[Saved entries]

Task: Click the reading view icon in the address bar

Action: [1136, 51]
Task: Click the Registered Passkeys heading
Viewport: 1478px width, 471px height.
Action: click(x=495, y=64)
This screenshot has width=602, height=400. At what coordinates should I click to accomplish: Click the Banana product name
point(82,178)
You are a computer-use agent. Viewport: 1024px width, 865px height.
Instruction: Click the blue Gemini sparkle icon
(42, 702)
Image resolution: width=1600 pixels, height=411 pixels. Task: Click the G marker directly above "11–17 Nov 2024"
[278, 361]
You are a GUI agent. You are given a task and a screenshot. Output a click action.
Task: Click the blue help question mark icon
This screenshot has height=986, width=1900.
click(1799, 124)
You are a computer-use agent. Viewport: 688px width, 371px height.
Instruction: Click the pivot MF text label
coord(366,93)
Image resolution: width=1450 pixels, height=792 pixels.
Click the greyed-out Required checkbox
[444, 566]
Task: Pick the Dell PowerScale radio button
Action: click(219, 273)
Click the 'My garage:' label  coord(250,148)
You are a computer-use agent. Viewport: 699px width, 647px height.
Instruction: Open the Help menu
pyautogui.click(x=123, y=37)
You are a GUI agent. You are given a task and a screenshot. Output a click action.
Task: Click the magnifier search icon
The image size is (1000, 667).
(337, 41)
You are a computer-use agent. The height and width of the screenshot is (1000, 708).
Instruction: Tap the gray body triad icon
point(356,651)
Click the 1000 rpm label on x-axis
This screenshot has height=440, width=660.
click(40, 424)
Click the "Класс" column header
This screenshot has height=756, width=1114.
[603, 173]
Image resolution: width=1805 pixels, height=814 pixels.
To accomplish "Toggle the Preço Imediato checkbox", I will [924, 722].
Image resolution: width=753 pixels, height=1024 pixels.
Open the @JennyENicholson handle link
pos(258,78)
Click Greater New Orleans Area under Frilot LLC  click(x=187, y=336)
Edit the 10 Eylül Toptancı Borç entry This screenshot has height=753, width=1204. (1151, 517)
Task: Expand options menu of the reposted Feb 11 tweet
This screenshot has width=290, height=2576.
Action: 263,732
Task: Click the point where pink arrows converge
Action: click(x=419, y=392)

— TASK REQUIREMENTS —
An exact reproduction of all the records is needed.

— FINISHED TASK —
Task: Click the reading view icon in the address bar

Action: [1136, 51]
Task: Click the Registered Passkeys heading
Viewport: 1478px width, 471px height.
Action: click(x=495, y=64)
This screenshot has width=602, height=400. At what coordinates should I click to accomplish: Click the Banana product name
point(82,178)
You are a computer-use agent. Viewport: 1024px width, 865px height.
Instruction: Click the blue Gemini sparkle icon
(42, 702)
Image resolution: width=1600 pixels, height=411 pixels. Task: Click the G marker directly above "11–17 Nov 2024"
[278, 361]
You are a GUI agent. You are given a task and a screenshot. Output a click action.
Task: Click the blue help question mark icon
This screenshot has height=986, width=1900.
click(1799, 124)
You are a computer-use agent. Viewport: 688px width, 371px height.
Instruction: Click the pivot MF text label
coord(366,93)
Image resolution: width=1450 pixels, height=792 pixels.
Click the greyed-out Required checkbox
[444, 566]
Task: Pick the Dell PowerScale radio button
Action: click(219, 273)
Click the 'My garage:' label  coord(250,148)
You are a computer-use agent. Viewport: 699px width, 647px height.
Instruction: Open the Help menu
pyautogui.click(x=123, y=37)
You are a GUI agent. You are given a task and a screenshot. Output a click action.
Task: Click the magnifier search icon
The image size is (1000, 667).
(337, 41)
You are a computer-use agent. The height and width of the screenshot is (1000, 708).
Instruction: Tap the gray body triad icon
point(356,651)
Click the 1000 rpm label on x-axis
This screenshot has height=440, width=660.
click(40, 424)
Click the "Класс" column header
This screenshot has height=756, width=1114.
[603, 173]
Image resolution: width=1805 pixels, height=814 pixels.
To accomplish "Toggle the Preço Imediato checkbox", I will [924, 722].
Image resolution: width=753 pixels, height=1024 pixels.
Open the @JennyENicholson handle link
pos(258,78)
Click Greater New Orleans Area under Frilot LLC  click(x=187, y=336)
Edit the 10 Eylül Toptancı Borç entry This screenshot has height=753, width=1204. (1151, 517)
Task: Expand options menu of the reposted Feb 11 tweet
This screenshot has width=290, height=2576.
Action: 263,732
Task: Click the point where pink arrows converge
Action: click(x=419, y=392)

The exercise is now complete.